Palabras, maravillosas palabras, bonitas, encantadoras y cautivadoras palabras. Pero, ¿qué estamos diciendo? Algo que denominamos mecanismo de Higgs, o mecanismo de Higgs…. y todas esas palabras, sirve para explicar que de repente aparezca masa donde antes no había.
Había algo, consideramos que hay partículas elementales, pero no había.

El surgimiento de la materia y de la forma, porque la masa está asociada a la forma, es lo que en el Tzolkin se expresa con los símbolos del sol y el dragón unidos: el sol, que es la luz-no forma y está en lo oculto, y el dragón, que es forma y materia, y adopta el color rojo.
El mecanismo de Higgs es cómo toma forma la no forma.

Pero todos estos procesos de símbolos que se expresan con palabras requieren conciencia. Podemos estar utilizando palabras como “Englert–Brout–Higgs–Guralnik–Hagen–Kibble”, sin estar diciendo nada, salvo que alguien diga “sí, a Guralnik le conozco yo, vive debajo de mi casa y le veo todas las mañanas jugar al tenis”. Pero si no, simplemente son palabras y quizá muchas veces algo parecido a lo que hacen los pavos reales.

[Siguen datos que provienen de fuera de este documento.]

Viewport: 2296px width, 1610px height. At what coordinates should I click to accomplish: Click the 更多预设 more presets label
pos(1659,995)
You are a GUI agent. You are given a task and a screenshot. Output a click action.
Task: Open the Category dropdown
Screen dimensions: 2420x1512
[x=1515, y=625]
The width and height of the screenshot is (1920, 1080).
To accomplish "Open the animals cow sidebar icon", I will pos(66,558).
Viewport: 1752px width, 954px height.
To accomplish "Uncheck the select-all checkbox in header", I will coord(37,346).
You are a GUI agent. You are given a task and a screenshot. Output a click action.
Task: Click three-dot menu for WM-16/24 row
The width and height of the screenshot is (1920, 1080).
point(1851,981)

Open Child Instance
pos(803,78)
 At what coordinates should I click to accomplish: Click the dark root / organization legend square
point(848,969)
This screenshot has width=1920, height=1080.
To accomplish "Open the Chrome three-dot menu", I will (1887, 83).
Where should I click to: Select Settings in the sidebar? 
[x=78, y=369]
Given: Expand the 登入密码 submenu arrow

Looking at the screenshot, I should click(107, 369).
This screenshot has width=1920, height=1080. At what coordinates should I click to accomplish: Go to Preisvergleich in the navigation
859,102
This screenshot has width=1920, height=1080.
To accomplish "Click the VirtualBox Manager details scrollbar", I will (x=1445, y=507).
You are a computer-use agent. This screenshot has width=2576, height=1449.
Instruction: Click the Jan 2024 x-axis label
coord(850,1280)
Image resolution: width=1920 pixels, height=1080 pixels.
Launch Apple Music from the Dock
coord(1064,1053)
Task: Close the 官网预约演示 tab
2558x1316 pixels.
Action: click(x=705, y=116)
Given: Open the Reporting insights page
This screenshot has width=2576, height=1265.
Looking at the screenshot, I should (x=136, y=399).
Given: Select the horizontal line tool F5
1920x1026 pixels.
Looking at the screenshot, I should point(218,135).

El Tzolkin tipo comienza con el dragón rojo, es decir, la materia. Pero el Tzolkin no es un plano, sino algo circular, por lo que podemos ver lo que hay antes de empezar a ver, que es el sol.
El sol está donde todavía no estamos viendo, y lo primero que vemos es el dragón. Esto es similar al mecanismo de Higgs: la aparición de lo rojo y en lo oculto lo amarillo, la luz.

Podríamos decir que hablar del dragón es similar a hablar del Bosón de Higgs cuando ni siquiera Higgs podía sospechar que existiese Higgs, o hablar del bosón de Higgs antes de que se conocieran los bosones. Cuando no se tenían esos conceptos también se podía hablar de ellos, solo que de otra manera.

Tenemos el ejemplo de los sofismas, concretamente el expresado por Zenón, donde expresa que es imposible que una persona, aunque vaya más deprisa, atrape a algo que se mueva más despacio, simplemente porque es un sofisma o un espejismo.
Cuando el rápido llega donde se encuentra el lento, el lento se ha marchado y ya no se encuentra ahí. En una segunda operación, el rápido llega donde estaba el lento, pero el lento también ha andado un poquito y no se encuentra ahí. Entonces nunca coinciden.

Eso se puede construir con la utilización de las palabras, pero no está expresando algo real. Está adentrándose en otra realidad. De la misma manera, cuando estamos hablando de las partículas subatómicas, el exceso de profesionalidad te impide una forma de ver. Vas detrás de unos conceptos, que tienen que enlazar con otros, y entonces el rápido nunca alcanza al lento.